Fidaxomicin is an antibacterial drug in clinical use in treatment of Clostridium difficile diarrhea^1–2. The active pharmaceutical ingredient of fidaxomicin, lipiarmycin A3 (Lpm)^1–4, is a macrocyclic antibiotic with bactericidal activity against Gram-positive bacteria and efflux-deficient strains of Gram-negative bacteria^{1–2, 5}. Lpm functions by inhibiting bacterial RNA polymerase (RNAP)^6–8. Lpm exhibits no cross-resistance with the classic RNAP inhibitor rifampin (Rif)^{7, 9} and inhibits transcription initiation at an earlier step than Rif^8–11, suggesting that the binding site and mechanism of Lpm differ from those of Rif. Efforts spanning a decade to obtain a crystal structure of RNAP in complex with Lpm have been unsuccessful. Here, we report a cryo-EM^12–13 structure of Mycobacterium tuberculosis RNAP holoenzyme in complex with Lpm at 3.5 Å resolution.
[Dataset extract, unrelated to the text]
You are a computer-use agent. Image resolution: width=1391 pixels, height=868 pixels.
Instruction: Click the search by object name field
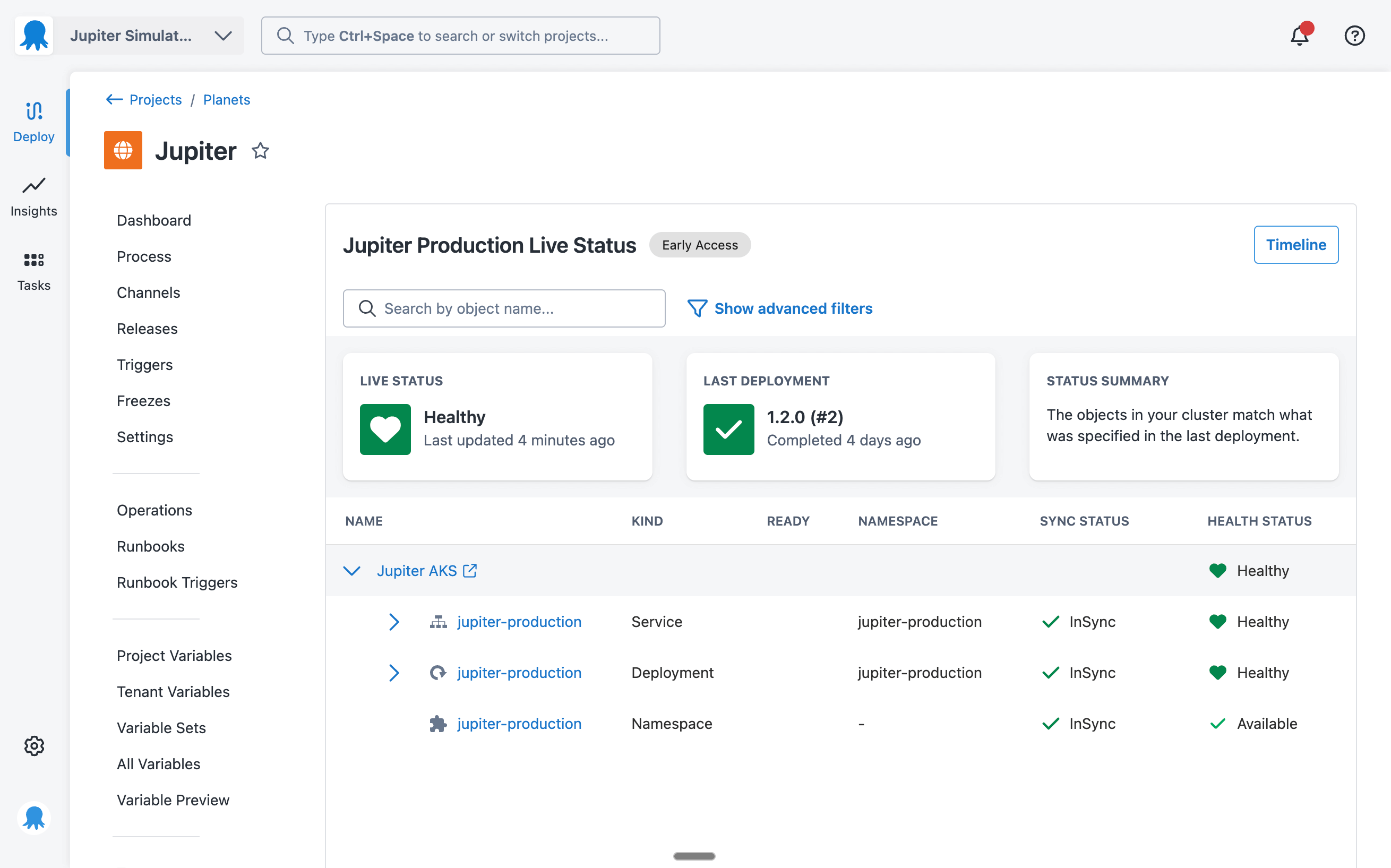pyautogui.click(x=503, y=308)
The structure shows that Lpm binds at the base of the RNAP “clamp,” interacting with the RNAP switch region and the RNAP RNA exit channel. The binding site on RNAP for Lpm does not overlap the binding sites for other RNAP inhibitors, accounting for the absence of cross-resistance of Lpm with other RNAP inhibitors. The structure exhibits an open conformation of the RNAP clamp, with the RNAP clamp swung outward by ~17° relative to its position in catalytically competent RNAP-promoter transcription initiation complexes, suggesting that Lpm traps an open-clamp conformational state. Single-molecule fluorescence resonance energy transfer¹⁴ experiments confirm that Lpm traps an open-clamp conformational state and define effects of Lpm on clamp opening and closing dynamics. We propose that Lpm inhibits transcription initiation by trapping an open-clamp conformational state, thereby preventing simultaneous engagement of transcription initiation factor σ regions 2 and 4 with promoter -10 and -35 elements. The results provide information essential to understanding the mode of action of Lpm, account for structure-activity relationships of known Lpm analogs, and suggest modifications to Lpm that could yield new, improved Lpm analogs.